Saved mass matrix

Hi!

I have just started to discover the metric_file option from cmdstan and I must say it is really awesome. A few questions:

  • Should the engaged option be set to 0 if I give Stan the inverse mass matrix and the stepsize? I thought this would be the case, but I got very odd behavior such that I am confused. So when doing this Stan runs super-super fast, but gives me crap. Maybe this is a bug.

  • Is there some documentation on the mapping from the parameters to the unconstrained parameter space. In particular I would be interested in ordering.

  • Do we have recommendations or some guidance (likely with big warnings) what can be the minimal warmup when giving the metric file?

  • Can cmdstan export the inverse masses? Currently I use rstan to parse things out.

  • Can rstan already use the inverse mass matrix (@bgoodri? )?

This is getting really interesting in the context of MPI. Now you can use all available CPUs you have to get a single chain through warmup ASAP. Then you just start of as many chains as you like using the already calculated inverse weights. Certainly this is dangerous, but likely very handy for model-development.

Great new feature! Thanks to @mitzimorris, @bbbales2 and however else made this happen!

Best,
Sebastian

2 Likes

Should the engaged option be set to 0 if I give Stan the inverse mass matrix and the stepsize?

Can go either way. If you set it to zero, then there will be no adaptation, so you’ll just start sampling. It’s possible something is going crazy here, though I’d like to think not :P. I intended to do some work with this but never went beyond simple tests. I’ll look into this.

If it’s not zero, then adaptation will still happen, but you’ve just given the warmup a hopefully better guess about where to start. I’ve not experimented with the adaptation itself, but the algorithms are in: https://github.com/stan-dev/stan/blob/develop/src/stan/mcmc/var_adaptation.hpp and https://github.com/stan-dev/math/blob/develop/stan/math/prim/mat/fun/welford_var_estimator.hpp (and there are separate files for estimating a full covariance matrix)

Do we have recommendations or some guidance (likely with big warnings) what can be the minimal warmup when giving the metric file?

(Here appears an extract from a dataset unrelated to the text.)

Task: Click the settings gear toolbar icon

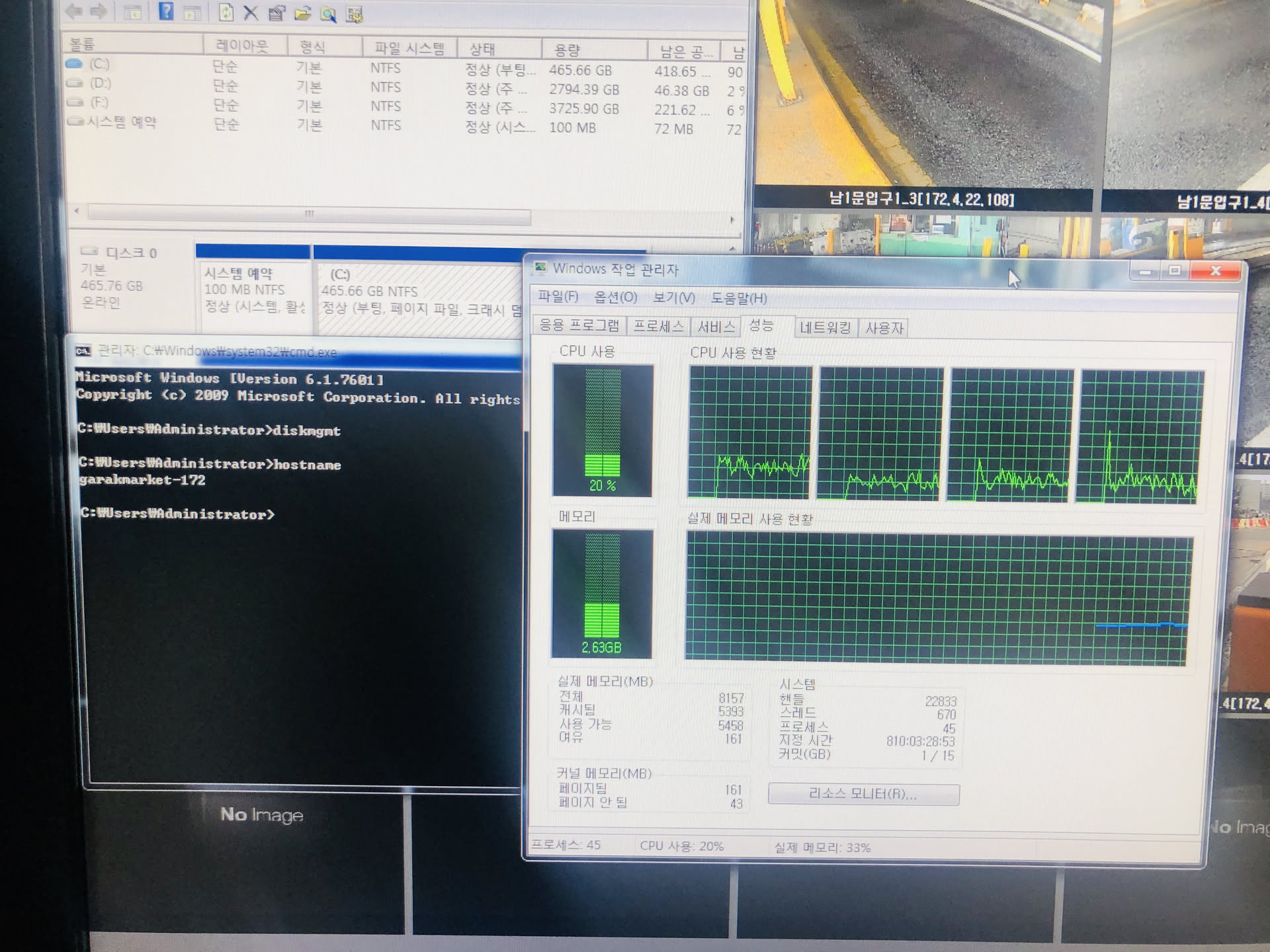Action: click(x=355, y=15)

I doubt the answer changes from anything else. Long enough :D

Re your other questions, I’d like to know the answers as well.

Not yet.

That sounds like it might be a bug. Can you capture the mass matrix at the end and compare?

If you don’t adapt, you’re not letting it adapt the stepsize which would be a problem since that’s not (necessarily?) saved in the mass matrix? Realizing I don’t know if the mass matrix diagonal includes the stepsize when CmdStan spits it out.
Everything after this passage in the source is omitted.